"I Don't Feel Like I Love You"

These are words no one should ever hear, especially not a spouse.  Unfortunately, my husband has heard these words before, from me.

The experience went something like this.  I was laying on my bed with my heart pounding almost visibly out of my chest.  I wasn't crying yet, but the tears were waiting to spill at a moment's notice, and I knew I wouldn't be able to hold them in forever.  I felt awful as my mind rehashed my day over and over again, all the things I hadn't gotten done, simply because I didn't "care."  I kept thinking that if I really cared about my husband and loved him, then my love for him would have motivated me to do all the things I didn't do that day.  Really, I was so overwhelmed at the simplest tasks of the day that the thought of doing dishes or making dinner felt impossible.  But I wasn't thinking clearly, so I came to the conclusion that I must not love my husband, since I didn't do the things that I should have done if I really loved him.  The more this thought lingered in my mind, the more I believed it.  And the more I believed it, the more hardened and bitter I became.  I wasn't angry at my husband at all.  Just at myself, that I wasn't stronger or more capable of handling life.  I should have gone and talked to him about my thoughts right away, I should have tried to find the words, but I was too upset, so I waited in my room until he came to me.  After several minutes of waiting, I heard his footsteps walking toward our room.  I continued laying there, wondering what he would say and if I would be able to explain the tough feelings in my heart.  He opened the door and looked in until our eyes met.  He slowly walked over to me, probably trying to figure out what to say.  He started talking.

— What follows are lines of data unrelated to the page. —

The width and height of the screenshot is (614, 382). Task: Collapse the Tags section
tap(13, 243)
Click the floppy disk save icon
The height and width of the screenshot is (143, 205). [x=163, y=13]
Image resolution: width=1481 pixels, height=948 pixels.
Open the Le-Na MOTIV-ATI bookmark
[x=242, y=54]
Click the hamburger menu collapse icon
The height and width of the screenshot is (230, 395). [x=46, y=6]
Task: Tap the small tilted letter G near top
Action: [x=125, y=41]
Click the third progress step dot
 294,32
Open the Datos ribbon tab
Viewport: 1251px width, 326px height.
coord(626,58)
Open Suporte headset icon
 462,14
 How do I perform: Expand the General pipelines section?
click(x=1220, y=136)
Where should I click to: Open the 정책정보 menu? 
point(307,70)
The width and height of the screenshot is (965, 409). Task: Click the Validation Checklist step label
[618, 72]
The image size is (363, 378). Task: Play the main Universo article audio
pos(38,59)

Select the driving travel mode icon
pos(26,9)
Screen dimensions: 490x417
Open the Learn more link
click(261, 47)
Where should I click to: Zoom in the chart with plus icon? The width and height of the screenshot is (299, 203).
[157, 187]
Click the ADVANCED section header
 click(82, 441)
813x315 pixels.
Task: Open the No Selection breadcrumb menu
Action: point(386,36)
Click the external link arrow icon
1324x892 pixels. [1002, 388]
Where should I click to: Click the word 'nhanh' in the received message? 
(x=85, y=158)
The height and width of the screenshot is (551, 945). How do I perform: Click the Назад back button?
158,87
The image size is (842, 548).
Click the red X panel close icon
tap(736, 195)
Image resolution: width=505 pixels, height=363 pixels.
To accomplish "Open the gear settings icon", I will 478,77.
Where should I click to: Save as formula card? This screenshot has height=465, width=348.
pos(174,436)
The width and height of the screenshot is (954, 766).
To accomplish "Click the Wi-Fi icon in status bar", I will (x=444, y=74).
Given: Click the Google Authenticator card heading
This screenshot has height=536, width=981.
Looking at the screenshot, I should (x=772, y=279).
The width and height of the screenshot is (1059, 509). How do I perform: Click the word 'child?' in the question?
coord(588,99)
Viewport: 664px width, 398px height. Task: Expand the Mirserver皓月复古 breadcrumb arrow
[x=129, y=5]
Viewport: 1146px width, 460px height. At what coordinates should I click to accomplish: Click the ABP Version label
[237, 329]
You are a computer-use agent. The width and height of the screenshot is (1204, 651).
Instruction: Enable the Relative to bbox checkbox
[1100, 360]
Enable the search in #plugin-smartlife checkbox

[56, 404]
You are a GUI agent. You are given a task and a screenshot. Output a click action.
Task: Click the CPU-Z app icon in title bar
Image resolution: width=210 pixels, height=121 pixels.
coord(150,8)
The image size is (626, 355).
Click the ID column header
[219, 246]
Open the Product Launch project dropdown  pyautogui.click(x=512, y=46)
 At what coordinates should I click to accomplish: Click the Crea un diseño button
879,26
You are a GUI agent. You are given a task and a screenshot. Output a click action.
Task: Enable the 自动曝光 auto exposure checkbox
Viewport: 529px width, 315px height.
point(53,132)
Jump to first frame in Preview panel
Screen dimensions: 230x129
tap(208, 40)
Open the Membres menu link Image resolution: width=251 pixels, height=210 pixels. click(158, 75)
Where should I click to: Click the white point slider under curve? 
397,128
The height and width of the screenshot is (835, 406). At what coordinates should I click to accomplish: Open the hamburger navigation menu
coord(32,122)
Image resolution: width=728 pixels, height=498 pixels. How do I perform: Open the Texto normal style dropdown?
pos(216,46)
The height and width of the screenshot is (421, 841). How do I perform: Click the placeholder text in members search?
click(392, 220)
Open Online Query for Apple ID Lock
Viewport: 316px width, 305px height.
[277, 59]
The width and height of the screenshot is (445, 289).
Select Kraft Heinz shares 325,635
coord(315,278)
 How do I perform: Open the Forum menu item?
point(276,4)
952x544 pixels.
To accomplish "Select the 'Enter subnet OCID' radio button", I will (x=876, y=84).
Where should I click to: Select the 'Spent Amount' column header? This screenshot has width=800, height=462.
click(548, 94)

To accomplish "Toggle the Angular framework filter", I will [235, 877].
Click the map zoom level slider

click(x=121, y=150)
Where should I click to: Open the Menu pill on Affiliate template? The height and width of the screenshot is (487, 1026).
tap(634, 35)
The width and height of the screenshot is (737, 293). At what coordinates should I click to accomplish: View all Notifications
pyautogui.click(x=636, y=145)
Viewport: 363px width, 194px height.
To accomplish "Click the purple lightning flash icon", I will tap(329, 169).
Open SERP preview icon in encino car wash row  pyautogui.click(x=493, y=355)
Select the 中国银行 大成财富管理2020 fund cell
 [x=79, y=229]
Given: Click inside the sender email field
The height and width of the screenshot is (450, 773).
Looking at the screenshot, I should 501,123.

"What's wrong?  You seem upset."

"I don't feel like I love you."  I said it so matter-of-factly with little-to-no emotion.

"Oh yeah?"

"Yes.  I don't feel like I love you."  Still not a quiver of emotion in my voice.

"What do you mean?"

Perhaps a little annoyedly, I said, "I don't feel love.  I know that I've felt love for you before, but I don't feel it right now."

Those words echoed in my mind and immediately softened my heart.  There was a moment of silence before the door holding in my tears was forcefully shoved open and the tears spilled out freely.

"I don't feel like I love you, because I don't feel anything."

By now I was sobbing, completely unable to control myself.  I looked up at him with complete sorrow in my eyes and pleaded,

"Will you help me know that I love you?  Will you help me see what I do to show love for you so that I can remember what it feels like?"

He went on to list one thing after another of all the things I did to show my love for him.

When he was done, he asked, "Now do you feel how much you love me?"

I could only nod my head because my words were so choked up in my tears.  I still didn't feel love like I thought I should, but I trusted that I had love for my husband and that I would feel that love again.

Thankfully, it was only a few weeks before I was able to feel love again, but I'm so glad that I was able to hold on and trust in the love he described, even when depression robbed my heart of that emotion for a time.  Today I feel love and appreciation for my husband like I never have before.  And I desperately hope he never has to hear me say the words "I don't feel like I love you" again.